Arts Council grantee Indexical is a composer-run group facilitating the long-term development of projects in close collaboration with artists, with a focus on new chamber and experimental music. We caught up with one of their directors, Andrew C. Smith, to chat about their upcoming event celebrating the debut LP from Ghost Ensemble, produced by Indexical.
Indexical is presenting an exciting performance coming up this Saturday, May 19. Tell us about Ghost Ensemble!
Ghost Ensemble is a 10-piece, NYC-based new music ensemble embarking on a California tour to celebrate the release of their debut LP We Who Walk Again, released by Indexical on 12″ vinyl, with letter-pressed jackets made here in Santa Cruz. They’re quite unbelievable musicians, and it’s a thrill to have them here in town, not to mention hearing the world premiere of Liisa Hirsch’s new piece. (Liisa is an incredible, and fairly well-known young Estonian composer.)
This show will also feature one of your compositions.
Ghost Ensemble is performing a piece I wrote for them first in 2015, and revised twice until it was finalized in December 2016. Their recording of the piece is coming out on a solo record of mine later this year, but we’re performing it all up and down the west coast in the meantime. It’s pretty substantial – 6 musicians, conductor, and amplified speaking voice.
Why new music? What excites you about it?
I became totally engaged and committed to new music the first time I heard the work of John Cage, Pauline Oliveros, and others who really engaged with “listening” as a primary part of the performance. I didn’t encounter their work until college, but when I did I was living in Dublin and concerts would become a kind of respite for me. The fact that I could just listen without analyzing every moment never would have occurred to me having studied “classical” music theory and jazz for so many years. Add to this that I found in new music a close-knit community of fellow artists all making and performing new work, and I became a convert immediately.
What’s your favorite thing about Santa Cruz or favorite spot in Santa Cruz?
Santa Cruz is a place full of hidden communities. There are so many interesting people here, with so many crazy stories, and it takes a while for all that to come out. One of my favorite places is (coincidentally) Wind River, where we’re performing on Saturday night. It’s a collectively-run studio with a gorgeous live room, pristine vintage recording gear, and a surfboard made from a fallen ancient redwood tree hanging from the ceiling. There’s really nowhere else like it.
What can audience members expect at a typical Indexical show? Or at this show, specifically?
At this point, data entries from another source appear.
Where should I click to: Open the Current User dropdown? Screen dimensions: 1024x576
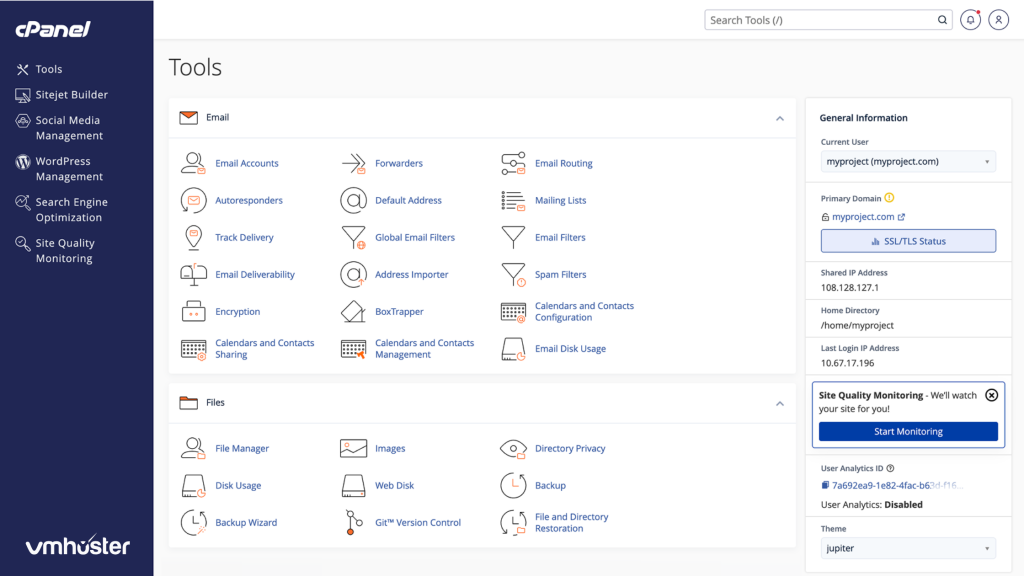tap(907, 161)
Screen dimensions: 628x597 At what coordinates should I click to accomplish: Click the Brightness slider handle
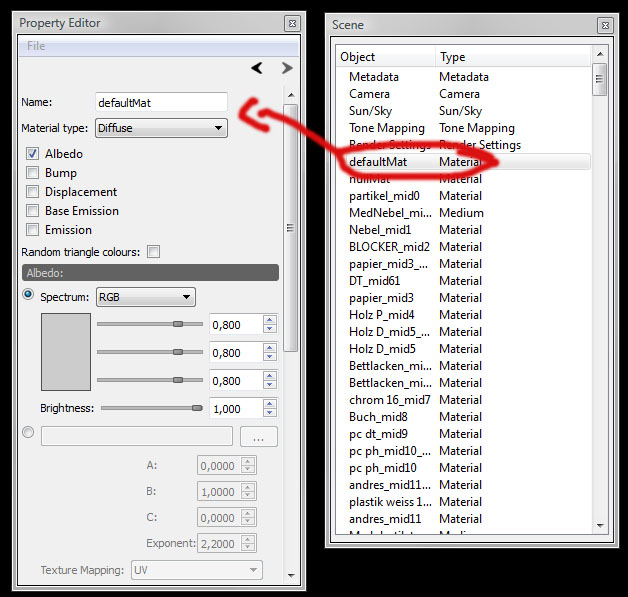coord(197,408)
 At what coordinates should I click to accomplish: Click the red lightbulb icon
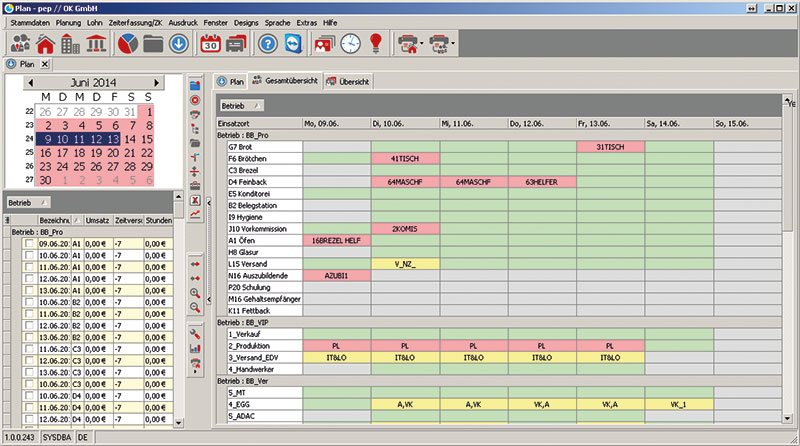377,44
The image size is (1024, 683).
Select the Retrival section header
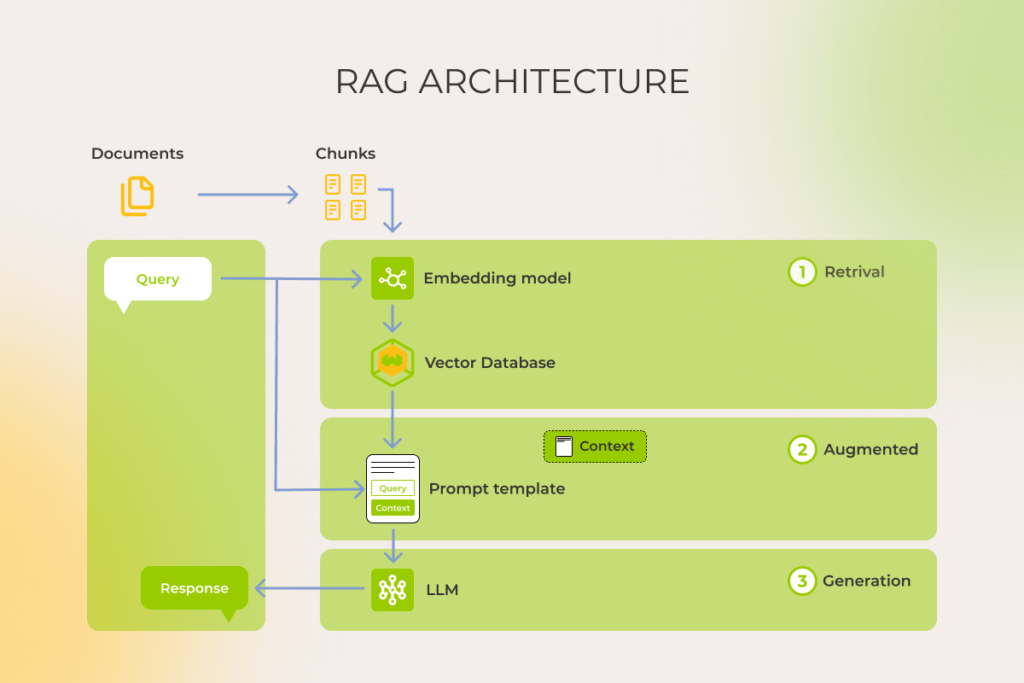tap(856, 272)
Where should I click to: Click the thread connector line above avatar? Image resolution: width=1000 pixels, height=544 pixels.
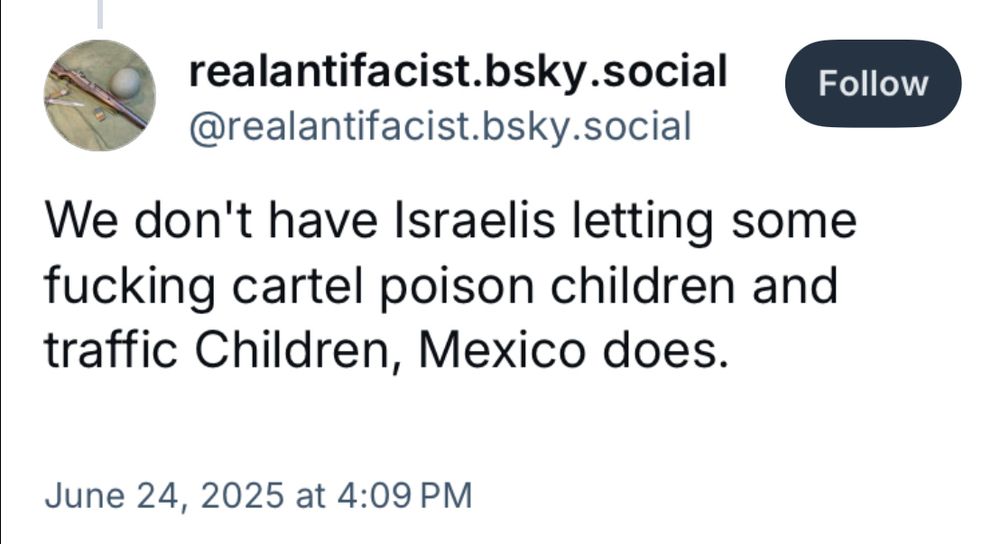pos(99,14)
We try to be open, and to engage audience members in conversation. Maybe we take longer-than-usual intermissions to get to know the new people in the room, and hear their stories. As for the music, that’s the one thing that’s tough to pin down. We’ve had string quartets, we’ve had a guy who constructed a 19-string banjo, we’ve had artists fly a radio controlled inflatable fish through the audience while whistling “Goodnight, Irene,” and we’ve had many experimental electronic synthesizer performances. This show is one of the larger ensembles we’ve presented — a 10-piece group, performing Sonic Meditations by Pauline Oliveros and premiering new work by a wonderful Estonian composer named Liisa Hirsch, in addition to my own piece for the group.
How have Arts Council grants impacted your work?
The first Arts Council Create Grant we received a few years ago was the catalyst for our concert series. It allowed us to go from presenting door gigs to guaranteeing artist fees, printing posters, and generally establishing ourselves in the community. I firmly believe that small grants, made directly to artists, are one of the best uses of public funding for the arts.